Given these limitations, I decided against rewriting everything to default sagemaker-inference-toolkit and instead explored a solution that just overrides get_pipline function in sagemaker-huggingface-inference-toolkit. Using following example you can customize in a any way you would like
How to Deploy
Load model weights
The first step is to put model weights to s3 bucket in model.tar.gz file. Instructions how to do it here https://huggingface.co/docs/sagemaker/inference
Make entrypoint
The deployment starts with setting up an entrypoint script. This script acts as the bridge between your model and Sagemaker, telling Sagemaker how to run your model.
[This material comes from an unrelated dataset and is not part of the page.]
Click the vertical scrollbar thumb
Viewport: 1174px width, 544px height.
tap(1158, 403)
Here's a basic template I used:
from pathlib import Path
import torch
from transformers import Pipeline, pipeline
from sagemaker_huggingface_inference_toolkit import transformers_utils, serving
def _get_pipeline(task: str, device: int, model_dir: Path, **kwargs) -> Pipeline:
return pipeline(model=model_dir, device_map="auto", model_kwargs={"torch_dtype": torch.bfloat16})
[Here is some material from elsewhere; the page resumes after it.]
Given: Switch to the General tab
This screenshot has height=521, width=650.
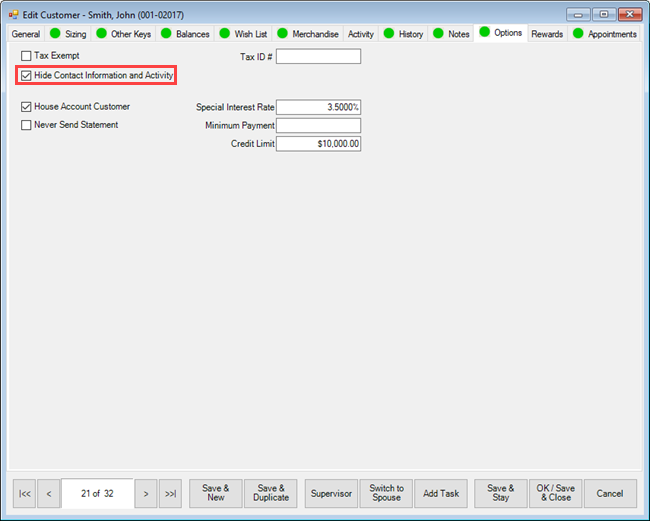Looking at the screenshot, I should 26,34.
transformers_utils.get_pipeline = _get_pipeline
if __name__ == "__main__":
serving.main()
Build image
Next, you'll need to build a Docker image that Sagemaker can use to run your model. This involves starting with a basic transformers pytorch image (https://github.com/huggingface/transformers/blob/main/docker/transformers-pytorch-gpu/Dockerfile), than install sagemaker-huggingface-inference-toolkit with mms(multi model server), openjdk and congifure entrypoint.
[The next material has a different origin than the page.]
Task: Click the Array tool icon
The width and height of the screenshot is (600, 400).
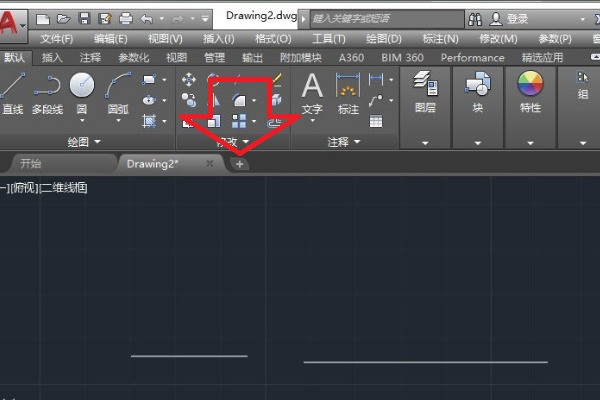Action: point(239,121)
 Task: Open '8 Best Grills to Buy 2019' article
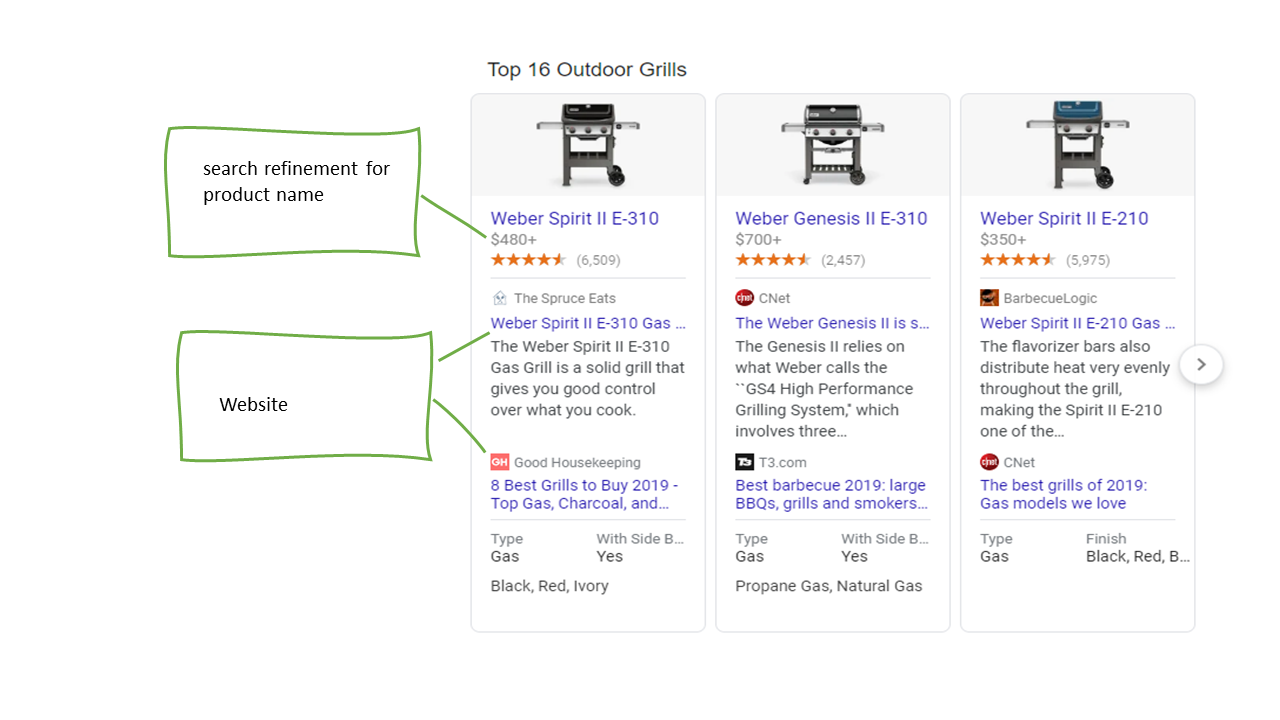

FROM nvidia/cuda:12.1.0-cudnn8-devel-ubuntu20.04
LABEL maintainer="Hugging Face"
ARG DEBIAN_FRONTEND=noninteractive
RUN apt update
RUN apt install -y git libsndfile1-dev tesseract-ocr espeak-ng python3 python3-pip ffmpeg
RUN python3 -m pip install --no-cache-dir --upgrade pip
ARG REF=main
RUN git clone https://github.com/huggingface/transformers && cd transformers && git checkout $REF
# If set to nothing, will install the latest version
ARG PYTORCH='1.13.1'
ARG TORCH_VISION=''
ARG TORCH_AUDIO=''
# Example: `cu102`, `cu113`, etc.
ARG CUDA='cu121'
RUN [ ${#PYTORCH} -gt 0 ] && VERSION='torch=='$PYTORCH'.*' || VERSION='torch'; python3 -m pip install --no-cache-dir -U $VERSION --extra-index-url https://download.pytorch.org/whl/$CUDA
# RUN [ ${#TORCH_VISION} -gt 0 ] && VERSION='torchvision=='TORCH_VISION'.*' || VERSION='torchvision'; python3 -m pip install --no-cache-dir -U $VERSION --extra-index-url https://download.pytorch.org/whl/$CUDA
# RUN [ ${#TORCH_AUDIO} -gt 0 ] && VERSION='torchaudio=='TORCH_AUDIO'.*' || VERSION='torchaudio'; python3 -m pip install --no-cache-dir -U $VERSION --extra-index-url https://download.pytorch.org/whl/$CUDA
RUN python3 -m pip install --no-cache-dir -e ./transformers
# When installing in editable mode, `transformers` is not recognized as a package.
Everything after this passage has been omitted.